Really, where did my free time go? I asked myself the other day when I realized that I would not have time to squeeze a 30-minute workout after I was done with writing but before getting dinner ready. I used to be able to do a long workout in the mornings and a short one in the afternoons on weekends. But that was before I started writing regularly (a.k.a. working on my book). Before Writing, it seemed that I had more free time even when I was going to college and holding a full-time a job at the same time. After Writing, I feel like I’ve been cutting down on all the other stuff I used to do for fun on the weekends like exercising, going out, watching TV, and reading. Yes, reading! I used to read at home! Thank goodness for bus commutes. They’re my reading time now.

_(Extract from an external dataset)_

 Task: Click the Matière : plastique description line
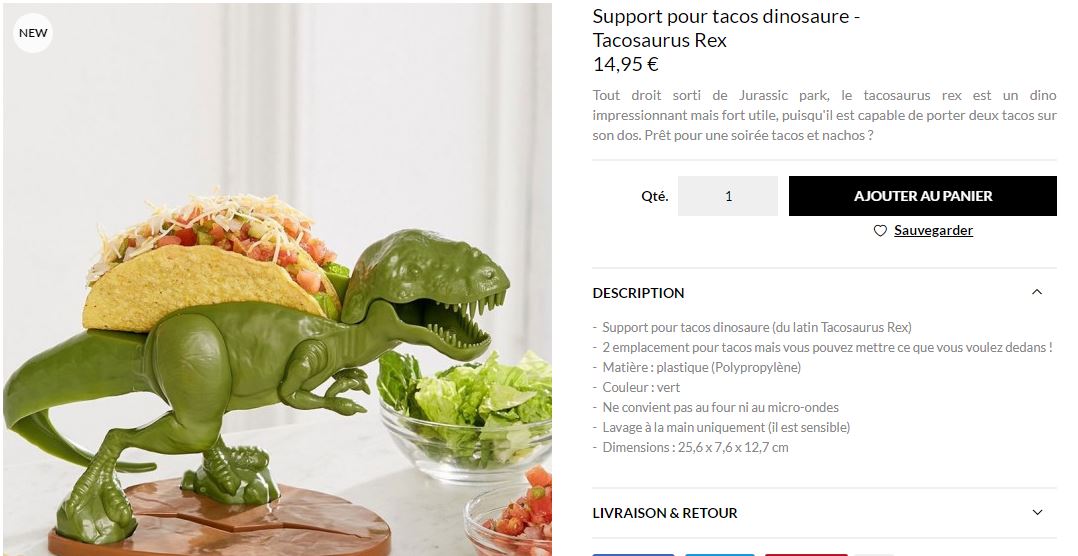696,368
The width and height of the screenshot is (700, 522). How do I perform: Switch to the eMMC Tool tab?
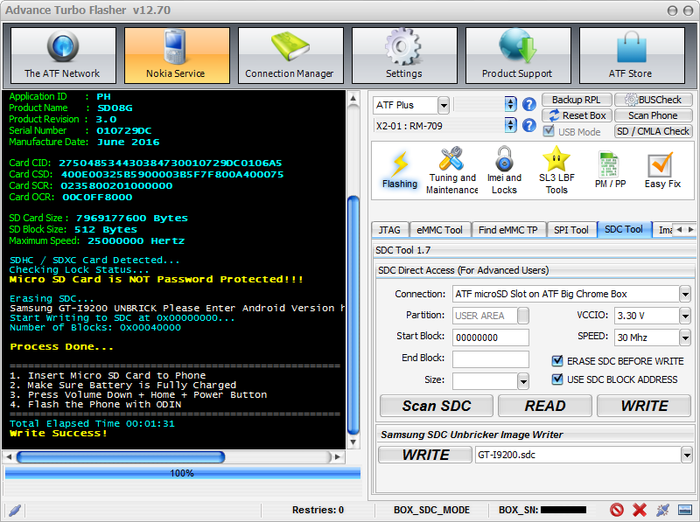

But it will be unfair to blame my writing for eating up all my free time because in reality it hasn’t. The real culprit sneaked its way at about the same time I started writing and when we got Wi-Fi. Before Writing, I had a PC with no Wi-Fi capabilities. All I could do with that computer was do work. I couldn’t access the Internet unless I run a cable and plug it to my telephone jack. And then the connection was super slow.
Of course, in due time I decided to catch up with technology, and now that I have Internet access at my fingertips, well, the gates to distraction were thrown wide open. It’s amazing how much time one could spend just by surfing the Internet. Following one link after another one or browsing online stores can be relaxing, but if I don’t keep an eye on the clock, I could find myself spending two hours on the Web instead of the 10-minute break I first intended. Lengthy Internet surfing without a purpose can also leave me in a sort of a daze. I call it “the cobweb-ty feeling in my head.” And I don’t like it.

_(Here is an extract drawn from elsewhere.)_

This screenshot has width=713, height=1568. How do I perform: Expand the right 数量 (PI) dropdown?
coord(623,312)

These days I use the timer not only to force myself to write when I have a block, but also to keep me from “wandering” to the Web when I’m writing. Exercising some self-discipline is also a good way to cut down on mindless Internet surfing. Lately, I’ve been telling myself to close down the Internet browser and pop my workout DVD in my computer or go play with Miss Kitty. Every time I walk away from unnecessary minutes or hours on the Internet, I make a real connection, one that involves being in the moment. And that’s where I find my free time again. When I consciously choose what I’m doing and where I’m, I’m using my free time. When I checked out of my head while Internet surfing, time drifts away. Free time is precious; use it well.